What you need to do
In the wave-height discussion below, set down word for word the stretch that begins at "thats the sort" and stops after "( 19.6 km ).".

Document segment
_ _ _ _
Can you estimate height of waves 5 miles distant?

Hello again, do you have any trick for estimating the wave height 5 miles out in the distance? If there is no boat/buoy out there as a reference, how would one measure the wave height ? Many times I have set out in 1ft waves at the shoreline only to later dissapear in troughs & abort the trip half way to my destination.

To better illustrate my question with these example pictures:
The wave height in the immediate foreshore is determined by both by sea state & by how shallow the bay is . Would it be possible to determine offshore wave height through visual means? thanks,

When I can see the horizon from shore and it looks like a hacksaw blade I figure 12 to 15 ft.

thats the sort of guideline i was looking for. but i ask how far out is the horizon? if its 20miles out, & my trip is 5 miles out, then how do i work out the wave height at 5 miles?

here is another photo
the immediate foreshore, the waves look around 3 or 4 ft, how heigh would you estimate them 5 miles out? thx

Some say:
For an observer on the ground with eye level at h = 5 ft 7 in ( 1.70 m ), the horizon is at a distance of 2.9 miles ( 4.7 km ). For an observer standing on a hill or tower 100 feet ( 30 m ) in height, the horizon is at a distance of 12.2 miles ( 19.6 km ).
_ _ _ _
Provided data
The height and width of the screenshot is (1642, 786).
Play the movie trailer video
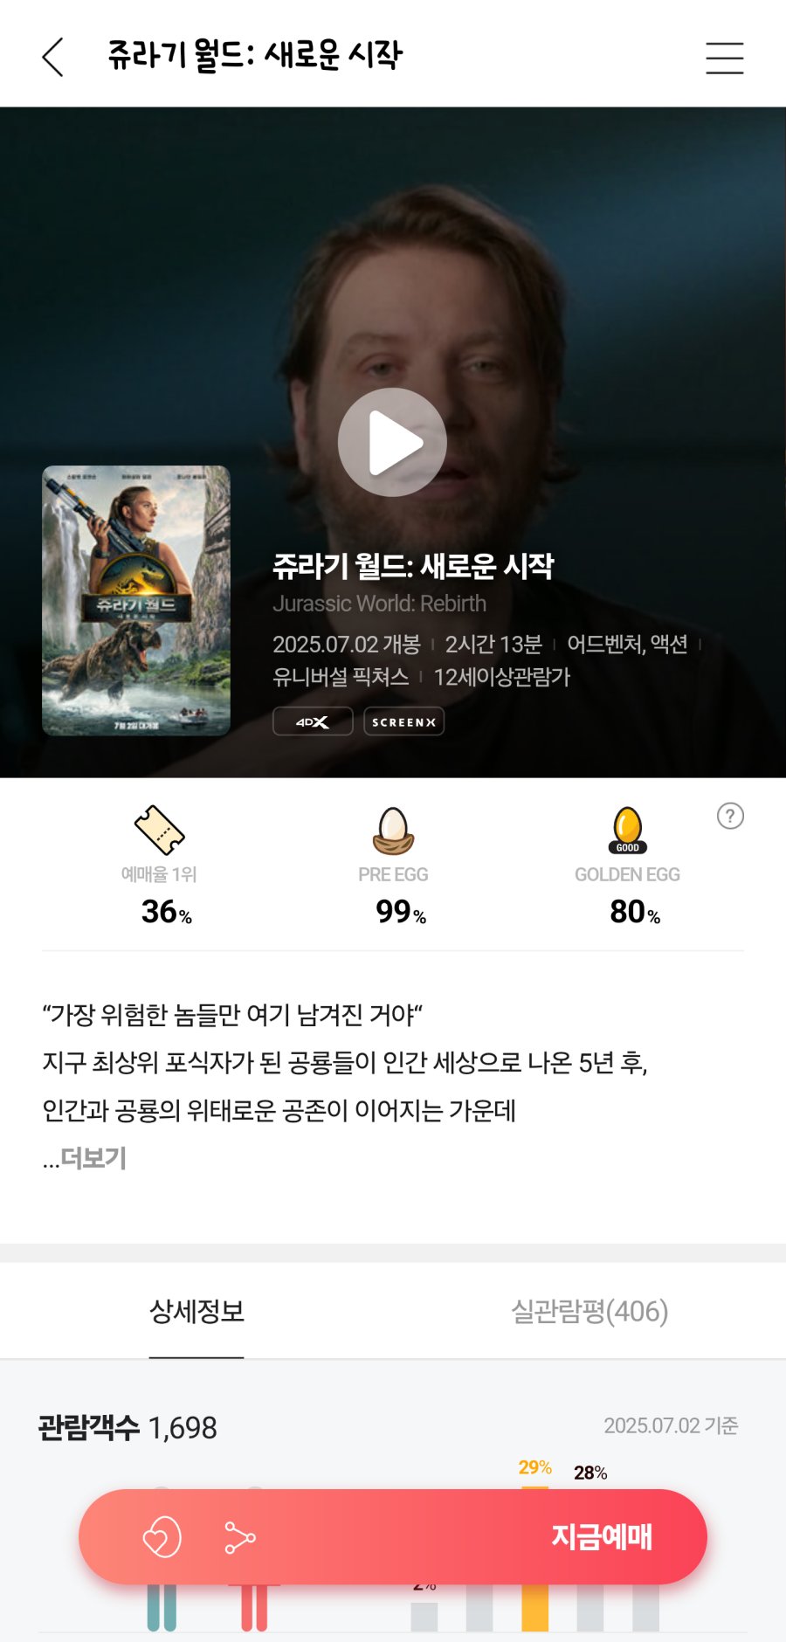(x=392, y=442)

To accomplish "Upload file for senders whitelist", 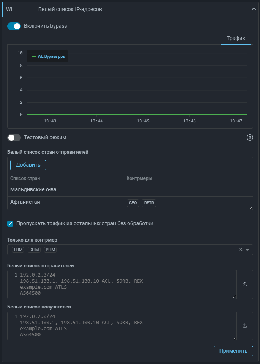I will pyautogui.click(x=245, y=285).
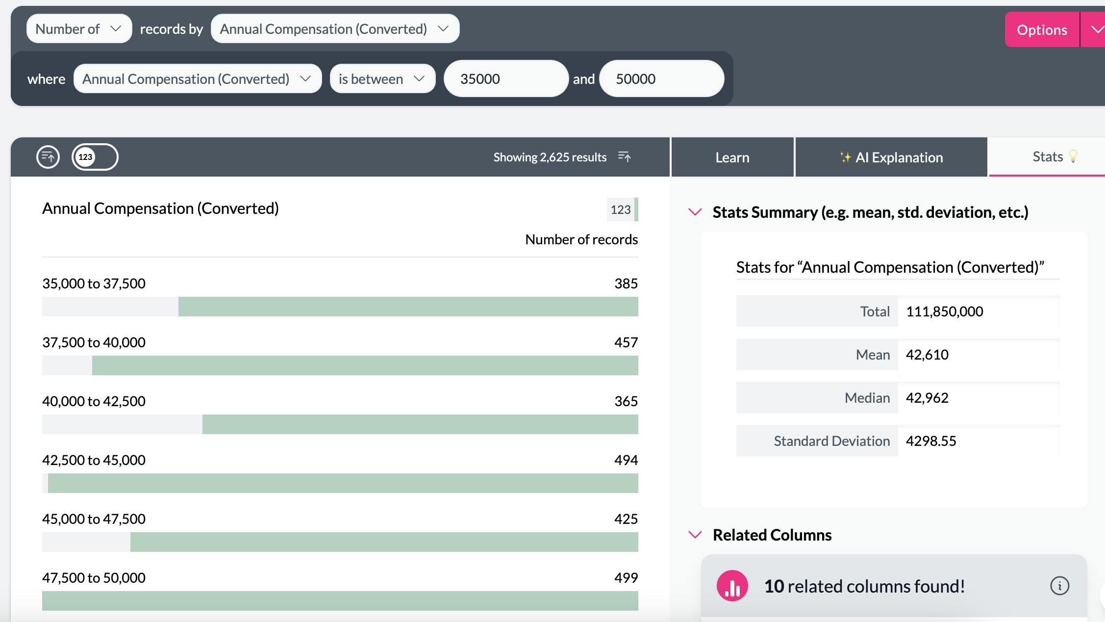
_ _ _ _
Right answer
thats the sort of guideline i was looking for. but i ask how far out is the horizon? if its 20miles out, & my trip is 5 miles out, then how do i work out the wave height at 5 miles?

here is another photo
the immediate foreshore, the waves look around 3 or 4 ft, how heigh would you estimate them 5 miles out? thx

Some say:
For an observer on the ground with eye level at h = 5 ft 7 in ( 1.70 m ), the horizon is at a distance of 2.9 miles ( 4.7 km ). For an observer standing on a hill or tower 100 feet ( 30 m ) in height, the horizon is at a distance of 12.2 miles ( 19.6 km ).